* [Dataset records]:
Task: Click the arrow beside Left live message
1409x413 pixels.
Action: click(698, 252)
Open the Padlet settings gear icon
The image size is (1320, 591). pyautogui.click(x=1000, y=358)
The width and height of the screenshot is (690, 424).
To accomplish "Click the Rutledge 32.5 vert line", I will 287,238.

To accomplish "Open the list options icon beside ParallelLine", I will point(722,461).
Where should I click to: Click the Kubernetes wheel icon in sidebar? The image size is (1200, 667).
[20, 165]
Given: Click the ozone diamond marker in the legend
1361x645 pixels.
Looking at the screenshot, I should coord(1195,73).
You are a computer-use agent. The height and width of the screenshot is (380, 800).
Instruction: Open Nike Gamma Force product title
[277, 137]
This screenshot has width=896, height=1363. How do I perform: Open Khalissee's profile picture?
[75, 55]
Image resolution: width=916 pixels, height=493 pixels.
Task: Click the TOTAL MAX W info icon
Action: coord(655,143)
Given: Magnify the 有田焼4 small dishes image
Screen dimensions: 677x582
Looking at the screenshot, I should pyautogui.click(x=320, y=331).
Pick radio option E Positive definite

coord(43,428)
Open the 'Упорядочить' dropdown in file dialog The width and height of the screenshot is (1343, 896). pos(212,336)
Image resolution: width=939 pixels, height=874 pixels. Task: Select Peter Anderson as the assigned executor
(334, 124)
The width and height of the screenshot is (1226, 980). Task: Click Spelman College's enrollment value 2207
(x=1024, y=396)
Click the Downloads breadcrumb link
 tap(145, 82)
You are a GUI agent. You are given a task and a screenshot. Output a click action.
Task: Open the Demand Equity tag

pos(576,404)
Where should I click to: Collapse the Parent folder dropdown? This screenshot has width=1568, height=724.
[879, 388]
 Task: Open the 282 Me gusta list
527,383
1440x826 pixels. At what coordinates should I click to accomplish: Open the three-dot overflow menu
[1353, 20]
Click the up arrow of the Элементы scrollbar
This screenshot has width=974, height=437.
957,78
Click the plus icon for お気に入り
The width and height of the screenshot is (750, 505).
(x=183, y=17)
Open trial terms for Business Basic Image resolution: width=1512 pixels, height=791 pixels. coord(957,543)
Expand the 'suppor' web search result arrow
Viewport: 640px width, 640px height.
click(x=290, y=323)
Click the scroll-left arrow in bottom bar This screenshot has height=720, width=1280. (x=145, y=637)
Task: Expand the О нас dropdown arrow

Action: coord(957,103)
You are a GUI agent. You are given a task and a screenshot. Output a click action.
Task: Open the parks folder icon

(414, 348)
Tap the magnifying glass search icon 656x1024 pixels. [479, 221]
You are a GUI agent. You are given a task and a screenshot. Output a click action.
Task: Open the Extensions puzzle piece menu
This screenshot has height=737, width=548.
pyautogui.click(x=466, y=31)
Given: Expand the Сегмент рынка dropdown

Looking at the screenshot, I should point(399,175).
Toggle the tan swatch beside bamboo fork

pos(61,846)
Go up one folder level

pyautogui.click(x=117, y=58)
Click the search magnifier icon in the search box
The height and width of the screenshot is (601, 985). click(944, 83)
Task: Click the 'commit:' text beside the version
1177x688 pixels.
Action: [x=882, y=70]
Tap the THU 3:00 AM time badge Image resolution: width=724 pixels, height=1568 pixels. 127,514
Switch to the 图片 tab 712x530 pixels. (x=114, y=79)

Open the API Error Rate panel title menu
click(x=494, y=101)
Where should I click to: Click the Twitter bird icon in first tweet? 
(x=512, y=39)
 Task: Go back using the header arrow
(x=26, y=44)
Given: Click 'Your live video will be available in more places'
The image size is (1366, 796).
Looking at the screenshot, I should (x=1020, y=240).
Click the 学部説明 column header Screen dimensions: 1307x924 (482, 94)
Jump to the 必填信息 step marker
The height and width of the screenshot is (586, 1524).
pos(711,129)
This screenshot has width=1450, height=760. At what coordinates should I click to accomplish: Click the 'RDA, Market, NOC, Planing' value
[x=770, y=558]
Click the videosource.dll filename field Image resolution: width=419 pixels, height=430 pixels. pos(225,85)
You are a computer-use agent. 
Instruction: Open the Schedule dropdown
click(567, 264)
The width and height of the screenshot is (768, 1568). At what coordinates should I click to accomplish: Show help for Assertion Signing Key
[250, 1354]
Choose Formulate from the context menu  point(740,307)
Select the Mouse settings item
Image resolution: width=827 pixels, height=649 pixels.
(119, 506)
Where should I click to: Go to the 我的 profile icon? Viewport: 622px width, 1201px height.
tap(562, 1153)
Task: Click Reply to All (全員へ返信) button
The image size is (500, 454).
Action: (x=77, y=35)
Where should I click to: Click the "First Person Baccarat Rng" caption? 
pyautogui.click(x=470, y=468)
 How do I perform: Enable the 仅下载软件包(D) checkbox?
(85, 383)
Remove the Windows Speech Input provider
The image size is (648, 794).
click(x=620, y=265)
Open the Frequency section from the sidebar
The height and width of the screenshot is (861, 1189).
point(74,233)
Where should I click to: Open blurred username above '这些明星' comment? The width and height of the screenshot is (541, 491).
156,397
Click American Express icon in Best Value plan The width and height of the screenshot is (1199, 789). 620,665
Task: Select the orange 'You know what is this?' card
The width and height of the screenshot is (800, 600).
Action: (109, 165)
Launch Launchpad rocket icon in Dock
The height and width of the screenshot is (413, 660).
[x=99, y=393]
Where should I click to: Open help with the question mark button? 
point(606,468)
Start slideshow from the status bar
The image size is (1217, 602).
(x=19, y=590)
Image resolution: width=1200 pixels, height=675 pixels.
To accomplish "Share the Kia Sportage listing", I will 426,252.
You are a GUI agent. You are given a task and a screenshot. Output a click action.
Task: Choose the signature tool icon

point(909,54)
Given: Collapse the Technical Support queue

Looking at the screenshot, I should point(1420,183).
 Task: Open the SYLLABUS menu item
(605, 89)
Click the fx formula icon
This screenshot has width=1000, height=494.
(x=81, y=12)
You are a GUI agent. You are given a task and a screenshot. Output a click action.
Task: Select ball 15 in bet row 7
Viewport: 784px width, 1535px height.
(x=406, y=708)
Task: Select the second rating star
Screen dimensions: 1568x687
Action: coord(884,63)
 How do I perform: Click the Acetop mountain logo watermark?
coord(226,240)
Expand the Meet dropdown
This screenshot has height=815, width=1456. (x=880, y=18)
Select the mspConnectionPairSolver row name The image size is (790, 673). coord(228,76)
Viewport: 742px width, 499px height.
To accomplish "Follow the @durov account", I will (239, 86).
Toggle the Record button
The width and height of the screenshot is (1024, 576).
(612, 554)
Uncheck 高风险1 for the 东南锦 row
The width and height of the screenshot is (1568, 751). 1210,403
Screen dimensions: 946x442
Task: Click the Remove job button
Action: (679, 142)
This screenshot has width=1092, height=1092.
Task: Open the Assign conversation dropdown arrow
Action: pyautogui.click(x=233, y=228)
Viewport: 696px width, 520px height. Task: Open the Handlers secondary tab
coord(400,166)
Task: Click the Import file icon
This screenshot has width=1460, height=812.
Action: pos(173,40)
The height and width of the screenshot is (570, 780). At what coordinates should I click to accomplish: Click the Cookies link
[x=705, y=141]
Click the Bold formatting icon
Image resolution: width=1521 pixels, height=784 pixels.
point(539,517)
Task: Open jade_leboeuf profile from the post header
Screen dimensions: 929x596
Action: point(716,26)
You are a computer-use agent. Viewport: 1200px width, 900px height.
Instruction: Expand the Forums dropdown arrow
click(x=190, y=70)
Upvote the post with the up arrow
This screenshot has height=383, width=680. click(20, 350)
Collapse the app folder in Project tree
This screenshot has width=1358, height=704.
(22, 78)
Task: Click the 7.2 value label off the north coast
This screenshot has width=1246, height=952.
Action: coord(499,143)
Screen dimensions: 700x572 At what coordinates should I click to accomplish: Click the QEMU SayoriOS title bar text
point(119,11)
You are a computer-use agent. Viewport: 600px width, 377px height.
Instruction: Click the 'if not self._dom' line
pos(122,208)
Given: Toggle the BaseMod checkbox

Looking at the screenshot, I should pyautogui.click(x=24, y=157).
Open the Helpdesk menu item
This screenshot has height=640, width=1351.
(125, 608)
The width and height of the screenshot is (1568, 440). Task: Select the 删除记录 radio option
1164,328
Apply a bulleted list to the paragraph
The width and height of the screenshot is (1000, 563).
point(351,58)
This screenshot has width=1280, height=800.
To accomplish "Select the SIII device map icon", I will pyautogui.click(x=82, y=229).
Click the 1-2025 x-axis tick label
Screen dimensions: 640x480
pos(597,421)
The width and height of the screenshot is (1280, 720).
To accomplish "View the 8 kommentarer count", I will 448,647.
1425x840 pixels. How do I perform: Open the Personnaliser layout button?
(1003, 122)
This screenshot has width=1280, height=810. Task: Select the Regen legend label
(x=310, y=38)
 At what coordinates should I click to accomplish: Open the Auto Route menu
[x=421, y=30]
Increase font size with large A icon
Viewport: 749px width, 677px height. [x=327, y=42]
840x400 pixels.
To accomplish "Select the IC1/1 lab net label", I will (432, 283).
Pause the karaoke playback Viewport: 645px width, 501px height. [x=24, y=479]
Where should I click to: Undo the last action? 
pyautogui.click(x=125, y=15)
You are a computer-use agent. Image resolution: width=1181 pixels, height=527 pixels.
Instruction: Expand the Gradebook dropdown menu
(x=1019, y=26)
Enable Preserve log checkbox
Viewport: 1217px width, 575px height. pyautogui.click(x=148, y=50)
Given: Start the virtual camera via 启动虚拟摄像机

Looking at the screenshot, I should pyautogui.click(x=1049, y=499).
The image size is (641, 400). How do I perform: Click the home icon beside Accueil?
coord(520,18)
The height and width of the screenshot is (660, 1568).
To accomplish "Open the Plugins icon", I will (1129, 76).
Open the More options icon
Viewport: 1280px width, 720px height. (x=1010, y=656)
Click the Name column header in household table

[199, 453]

* [Your goal]: Say how many lines in the data above contain the string "computer", and give no other output.

* [Solution]: 5